不读别人的译文,硬生出自己的译文。这种任性,像是爱情已死,却纠缠不清的恋人。跟《蓝色是最温暖的颜色》中,Adele Exarchopoulos扮演的犟女孩是一样的。出身务实劳工阶层,当上小学教师的她,最终没能和Lea Seydoux饰演的成长于文化精英家庭的女画家长相厮守。
在台湾看到《蓝色是最温暖的颜色》DVD,买了下来,料想新加坡不可能完整出版DVD,连上映时明明定为R21级别,都非删减掉8分钟女同性恋者的性爱片段不可。我另记得,曾在新加坡一书局里见到过这部电影的原著绘本,翻了翻,无甚稀奇。
这8分钟的三个片段在台湾版DVD里悉数还原,仅在DVD封套底端加注了“未满18岁之人不得观赏”的警语,我不禁疑惑:21岁的新加坡人难道仍不比18岁的台湾人身心成熟?我们到底多无智、多脆弱、多需要保护?不然,我不知作何解释。
得了一堆主流电影奖,我当然知道性爱画面不是它的获奖主因,至少我看了,只觉性爱过程冗余,但这不成删减理由。尽可厌弃,焉能斩戮。
两女的姿势、动作、情态、反应、声音……并无艺术感。一旦脱离了文学的描述、诗性的倾注、意象的渗入,我忍不住叹息这件事在电影中,即使在女性电影、艺术电影中,亦难逃“俗不可耐”,是机械般的活塞运动或摩擦运动,可演员毕竟是人类,而不是机械,但缘何就在这件事的操作或演示上,单调、贫乏、琐屑、无趣至此?看得连脸都红不起来,不如浪漫文学或春宫古画引人入胜,高潮怎么到来的也记不起,但又能怎样奇妙地到来呢?我只好时不时玩一两下手机游戏,打发画面上的郁窒。最有印象的,是两女欢好时,Adele Exarchopoulos有一头鬃毛般浓密的长发,短发的Lea Seydoux不停替爱人拨弄头发,不然就既触不到脸也吻不到口,那头秀发拨到东又拨到西,便要舞弄个半天,太耽误功夫,既追求时效又讲究美感的我,看得直替她们俩着急:“不能把头发绑起来啊?松散地绑一绑都行,保证看起来揉起来一样性感,而且还不碍事。”

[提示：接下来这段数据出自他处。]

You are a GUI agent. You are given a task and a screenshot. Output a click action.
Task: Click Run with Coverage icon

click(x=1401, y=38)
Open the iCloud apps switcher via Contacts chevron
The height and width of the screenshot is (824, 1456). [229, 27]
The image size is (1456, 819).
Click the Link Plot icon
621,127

极力把这部电影推荐给我的漂亮混血儿女孩,也是及腰长发,十分好笑,多少年都不剪,故意在我眼前甩来甩去。她的头发像乱摇晃的马尾巴,又像软绵绵的拂尘丝,几度撩搔到我脸上。她故意卖弄娇俏:“请勿小看女人的长发,在哪里都管用得很,根本不该像你说的那样‘绑起来’,我在人前从不绑,最多戴一个发箍。”
我问她是否对电影里“性的冗余”有同感。
她反问:“什么叫作‘性的冗余’?不如直接问爱是否冗余,活着是否冗余,吃饭睡觉是否冗余,上学工作是否冗余。人生本来就由‘冗余’填充而成,何以要求一切都带有文学的机关、绘画的裁剪、音乐的华彩、舞蹈的构筑?重点是,任何人离开这些‘冗余’,都是活不下去的,你也无异,你基本上是艺文记者当得太久。”
我哑然失笑。女孩声称是“女性主义者”,闻我对《蓝色是最温暖的颜色》感受平淡,颇显失望。尤其是我说我一滴泪都没掉,看一遍哭一回的她,直怪我悟不出电影的好。老实说,我不单一滴泪也哭不出来,而且最终两人分手时,我竟有一点开心。

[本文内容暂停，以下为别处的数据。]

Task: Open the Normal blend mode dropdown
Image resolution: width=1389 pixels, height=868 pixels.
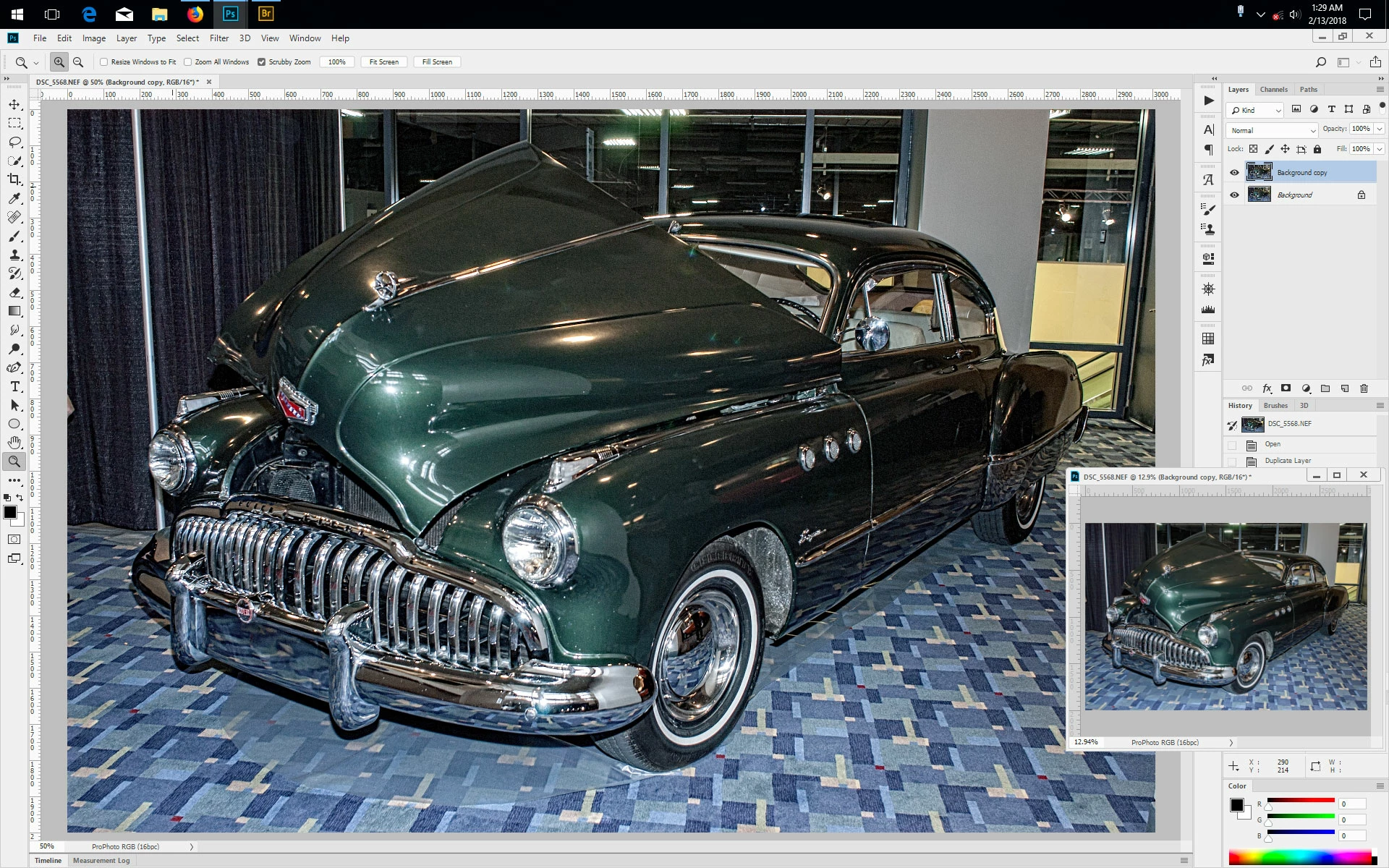Action: click(x=1272, y=130)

《蓝色是最温暖的颜色》的好,我是从一个微妙的角度得出的。
这部电影有大量艺术和哲学引用,仅是文学,就有:皮耶·德·马里沃(Pierre de Marivaux)《玛丽安的一生》、拉斐特夫人(Madame de La Fayette)《克蕾芙王妃》、皮埃尔·肖代洛·德拉克洛(Pierre Choderlos de Laclos)《危险关系》、让-保罗·萨特(Jean-Paul Sartre)《肮脏的手》与《存在主义是一种人道主义》、弗朗西斯·蓬热(Francis Ponge)《水》、希腊悲剧神话《安提戈涅》、 亚兰·波斯桂(Alain Bosquet)《没必要》。
电影文本典丽深邃,无怪对映之下,性爱、言情都无比苍白凄惨。现实人生莫不如此,被艺术收纳了的人,难以从生活中撷得兴味和存在感,幸运的是,时时找得到逃遁的方向和隐蔽的居所。
《没必要》是一首诗,诗述:“大象的长鼻是用来捡拾开心果的,没必要卑躬屈膝;长颈鹿的长颈是为了摘星的,没必要飞翔;变色龙的皮肤绿、蓝、紫、白,是为了躲避动物,没必要逃跑;诗人的诗是为了讲述这一切,以及其他成千上万的东西,没必要理解。”